Differences often result in conflict and tension.
Yet, it is a mistake to assume that all conflict is bad. It is an insightful alliance manager that understands that diversity is an opportunity to create value. When members of an alliance are invited to contribute their knowledge, their perspectives, their unique expertise, some amazing innovation can happen through joint problem solving.
The Starfish Alliance is an example of business model and business process innovation. Starfish is a consortium of five logistics suppliers and Rolls Royce. Rolls Royce, jet engine division, took a radical approach to optimizing their global supply chain. They sought to partner. They invited their logistics suppliers to collaborate to increase value for the customer and to increase the value in their business relationship with not only Rolls but with each other. This was radical in that these suppliers had been locked into the traditional vendor/supplier relationship, where by the vendor relentlessly pressures suppliers for greater price concessions. They had also become locked into very hostile competition with each other, each hoping to gain a bigger piece of the logistics pie. But this model had become a game of inches. Pricing concessions could only yield incremental cost savings of a few percent a year.
What was needed was a different way of working together that would shift the focus of optimizing each silo of operation to optimizing the end result.
The Starfish Alliance was met with distrust at first. A key operating principle for the alliance was that there was no limit to profit. In other words, Rolls was not in this to transfer margin from their partners’ balance sheet to theirs but to create greater profitability for everyone, even the customer. They began to see results in their collaboration by optimizing and automating their end to end business processes. Customer delivery rose to 99% on time. Costs were reduced 20% across the operations. The value of the alliance became a competitive differentiator and other customers began to take interest in forming similar operating alliances.
By the way, this was an example of a digital transformation application, even though we didn’t call it that in those days. These six companies linked their operational IT systems together, so that they had a real-time, end-to-end view of materials moving through the logistic supply chain.
Here are some other ways collaborative innovation creates value through alliance relationships:
Solutions Integration is clearly the predominant source of innovation in the technology sector. Customers of technology tend to buy services, hardware, software, etc. from multiple vendors and expect that they will all work together. To the extent that technology vendors cooperate in ensuring their products and services work together, they reduce risk and cost to the customer and increase their attractiveness as a complete solution.

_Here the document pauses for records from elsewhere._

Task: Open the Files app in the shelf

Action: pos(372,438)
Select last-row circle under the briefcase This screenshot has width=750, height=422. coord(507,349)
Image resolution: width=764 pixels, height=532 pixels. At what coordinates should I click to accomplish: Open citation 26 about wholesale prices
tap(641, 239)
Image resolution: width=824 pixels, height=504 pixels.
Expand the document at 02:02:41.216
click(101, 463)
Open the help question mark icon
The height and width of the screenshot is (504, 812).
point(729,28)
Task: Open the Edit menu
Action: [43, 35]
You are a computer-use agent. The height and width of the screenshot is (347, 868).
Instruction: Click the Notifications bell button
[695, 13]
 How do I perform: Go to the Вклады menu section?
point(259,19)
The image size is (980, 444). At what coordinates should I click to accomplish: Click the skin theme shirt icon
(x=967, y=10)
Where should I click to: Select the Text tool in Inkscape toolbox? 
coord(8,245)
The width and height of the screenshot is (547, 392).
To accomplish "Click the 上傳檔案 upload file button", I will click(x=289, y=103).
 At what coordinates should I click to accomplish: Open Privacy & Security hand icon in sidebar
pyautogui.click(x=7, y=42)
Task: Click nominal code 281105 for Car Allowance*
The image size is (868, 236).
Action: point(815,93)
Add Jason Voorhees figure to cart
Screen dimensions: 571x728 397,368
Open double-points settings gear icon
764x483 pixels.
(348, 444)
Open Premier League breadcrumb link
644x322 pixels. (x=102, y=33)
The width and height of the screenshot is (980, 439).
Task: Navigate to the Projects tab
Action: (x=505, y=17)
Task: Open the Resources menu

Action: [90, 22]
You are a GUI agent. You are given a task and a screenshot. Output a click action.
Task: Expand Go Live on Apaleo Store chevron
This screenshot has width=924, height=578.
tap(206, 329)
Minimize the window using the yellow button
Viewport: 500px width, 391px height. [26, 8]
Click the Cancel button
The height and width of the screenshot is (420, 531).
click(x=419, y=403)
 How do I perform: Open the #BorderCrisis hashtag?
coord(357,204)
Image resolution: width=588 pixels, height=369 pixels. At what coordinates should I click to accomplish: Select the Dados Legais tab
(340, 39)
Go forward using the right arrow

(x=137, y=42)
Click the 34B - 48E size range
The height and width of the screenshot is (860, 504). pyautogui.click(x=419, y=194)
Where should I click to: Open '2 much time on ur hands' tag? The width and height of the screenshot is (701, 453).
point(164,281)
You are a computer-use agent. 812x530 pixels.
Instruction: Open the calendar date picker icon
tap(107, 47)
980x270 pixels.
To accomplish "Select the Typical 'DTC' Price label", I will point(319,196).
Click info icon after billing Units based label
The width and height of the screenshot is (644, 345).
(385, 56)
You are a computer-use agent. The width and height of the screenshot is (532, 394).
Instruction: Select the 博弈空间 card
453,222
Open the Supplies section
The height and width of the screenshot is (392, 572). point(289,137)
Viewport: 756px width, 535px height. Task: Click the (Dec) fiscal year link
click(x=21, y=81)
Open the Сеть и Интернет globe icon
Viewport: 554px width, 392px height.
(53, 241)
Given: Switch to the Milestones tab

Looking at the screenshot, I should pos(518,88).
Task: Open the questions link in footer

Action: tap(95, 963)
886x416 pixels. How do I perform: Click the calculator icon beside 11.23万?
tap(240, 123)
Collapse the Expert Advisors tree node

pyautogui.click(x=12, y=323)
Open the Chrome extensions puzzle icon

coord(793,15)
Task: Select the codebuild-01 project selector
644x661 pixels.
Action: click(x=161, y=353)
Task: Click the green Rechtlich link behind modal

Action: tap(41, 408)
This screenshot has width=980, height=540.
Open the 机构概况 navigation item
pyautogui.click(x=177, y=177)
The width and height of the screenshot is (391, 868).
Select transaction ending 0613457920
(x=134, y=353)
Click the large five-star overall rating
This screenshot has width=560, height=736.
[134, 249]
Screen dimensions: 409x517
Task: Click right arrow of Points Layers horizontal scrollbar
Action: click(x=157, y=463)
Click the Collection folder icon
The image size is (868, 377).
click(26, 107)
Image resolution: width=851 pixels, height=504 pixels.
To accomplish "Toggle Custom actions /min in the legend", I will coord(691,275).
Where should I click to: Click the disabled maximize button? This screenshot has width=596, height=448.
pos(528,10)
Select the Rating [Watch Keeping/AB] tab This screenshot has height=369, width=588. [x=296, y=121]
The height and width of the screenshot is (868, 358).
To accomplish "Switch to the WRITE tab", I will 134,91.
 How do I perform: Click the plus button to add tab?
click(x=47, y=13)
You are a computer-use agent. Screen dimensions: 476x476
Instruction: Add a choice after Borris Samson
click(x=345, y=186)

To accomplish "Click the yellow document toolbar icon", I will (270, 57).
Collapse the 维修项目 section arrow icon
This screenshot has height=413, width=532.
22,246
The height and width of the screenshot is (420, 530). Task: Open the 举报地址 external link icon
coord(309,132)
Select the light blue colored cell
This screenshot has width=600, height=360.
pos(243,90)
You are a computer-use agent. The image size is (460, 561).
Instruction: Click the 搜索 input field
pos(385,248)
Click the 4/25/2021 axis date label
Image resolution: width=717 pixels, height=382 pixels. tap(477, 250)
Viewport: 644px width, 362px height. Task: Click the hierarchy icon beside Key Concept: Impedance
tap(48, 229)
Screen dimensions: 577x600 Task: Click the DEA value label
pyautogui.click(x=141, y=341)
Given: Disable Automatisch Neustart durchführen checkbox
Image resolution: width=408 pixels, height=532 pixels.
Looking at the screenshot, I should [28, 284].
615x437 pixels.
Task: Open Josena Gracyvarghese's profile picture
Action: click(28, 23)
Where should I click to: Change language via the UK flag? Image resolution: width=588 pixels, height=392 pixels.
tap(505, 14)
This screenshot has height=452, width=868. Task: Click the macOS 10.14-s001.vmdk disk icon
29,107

Creating new products and services is also a source of innovative capacity and often requires access to external expertise that other partners may have, providing fertile ground for innovation.
Accelerating Technology Adoption is an important aim for new emerging technologies. New technologies often get stuck in ‘chasm’ and having the right partner ecosystem promoting a new technology can support the crossing by providing services and additional value that mainstream buyers demand.
New business models are a disruptive force as traditional vendors and their resellers are adapting to the convergence of Social, Mobile, Analytics, AI and Cloud (SMAAC) technologies. In particular, the migration from capital purchases to the services model of the cloud is creating new alignments in the partner ecosystem and new go-to-market models.
The very premise of alliances is to create new value that could not be achieved independently. In this sense alliances are a powerful incubator for collaborative innovation. How are you working with partners to innovate and create new revenue streams, competitive differentiation, and strategic advantage?